Job: Rewrite the rows below as a numbered list, leaving out any blank lines.

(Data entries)
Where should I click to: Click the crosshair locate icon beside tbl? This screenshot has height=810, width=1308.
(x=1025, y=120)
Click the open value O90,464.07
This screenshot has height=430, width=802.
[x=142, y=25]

Final result:
1. Where should I click to: Click the crosshair locate icon beside tbl? This screenshot has height=810, width=1308.
2. (x=1025, y=120)
3. Click the open value O90,464.07
4. This screenshot has height=430, width=802.
5. [x=142, y=25]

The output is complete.